The mercury was pushing 40C across much of northern Europe on Wednesday as a blistering heatwave saw blackouts in France and emergency ice cream handed out to lemurs at a Dutch zoo.
As the hot front continued its sweep up from Africa, the UN warned heatwaves were growing more frequent and intense due to climate change, and called on more countries to put warning systems in place to inform people of the dangers.
At the Safaripark Beekse Bergen zoo in The Netherlands, staff had already put their emergency procedures in place -- including ice cubes for baboons, cold showers for the elephants, and special meat- and fruit-flavoured ice cream for the ring-tailed lemurs.

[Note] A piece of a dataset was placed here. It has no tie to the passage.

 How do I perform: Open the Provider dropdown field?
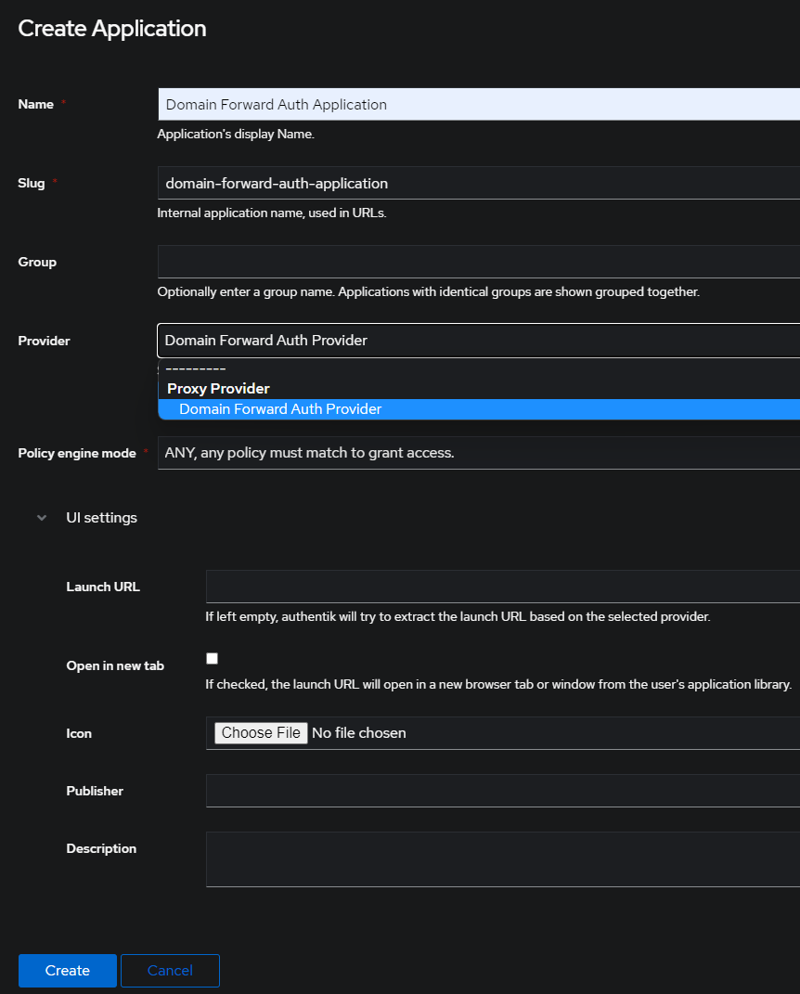[x=479, y=341]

Around a million homes in western France were left without power overnight Tuesday after the heatwave moved in from Spain, and another blackout struck the western Vannes region Wednesday morning, cutting electricity to 100,000 houses.
"At this temperature, we can't stay on a roof. It's overwhelming," said Laurent Floux, a roofer in Paris, who got his team working at the crack of dawn to avoid the worst of the heat.

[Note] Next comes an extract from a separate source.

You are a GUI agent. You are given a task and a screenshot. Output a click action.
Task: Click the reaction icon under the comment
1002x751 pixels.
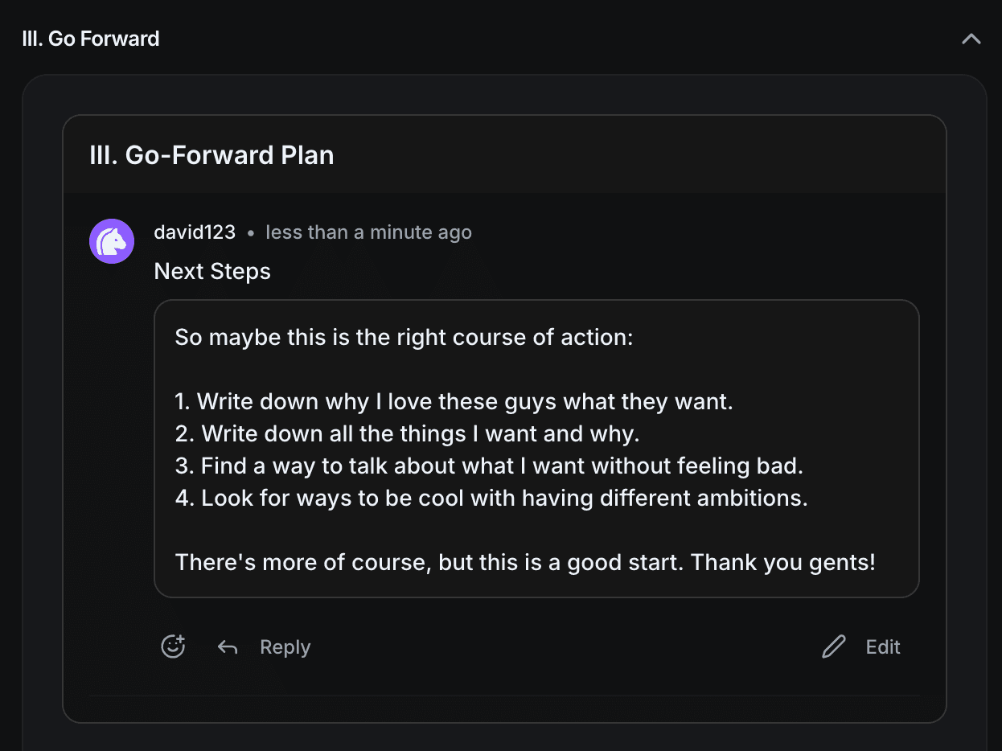click(173, 646)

Many schools across Europe shifted their start times to keep children out of the sun's glare.
Rotterdam's football club Feyenoord also said it was shifting training to later in the day.
Meanwhile in central London, public fountains became impromptu beaches, with parents sunbathing on benches and children playing in the water in their swimming costumes behind King's Cross station.
The first death linked to the heatwave was reported in the British press after a father drowned while trying to save his young daughter cooling off in a river in the northern Cumbria region.
The Muslim Council of Britain warned people fasting for Ramadan to take extra care, and said Islamic law allowed the sick and vulnerable to break the daytime fast during extreme conditions.
- UN warning -
The last major hot spell in 2003 caused an estimated 70,000 deaths in Europe -- particularly among the elderly, sick and very young.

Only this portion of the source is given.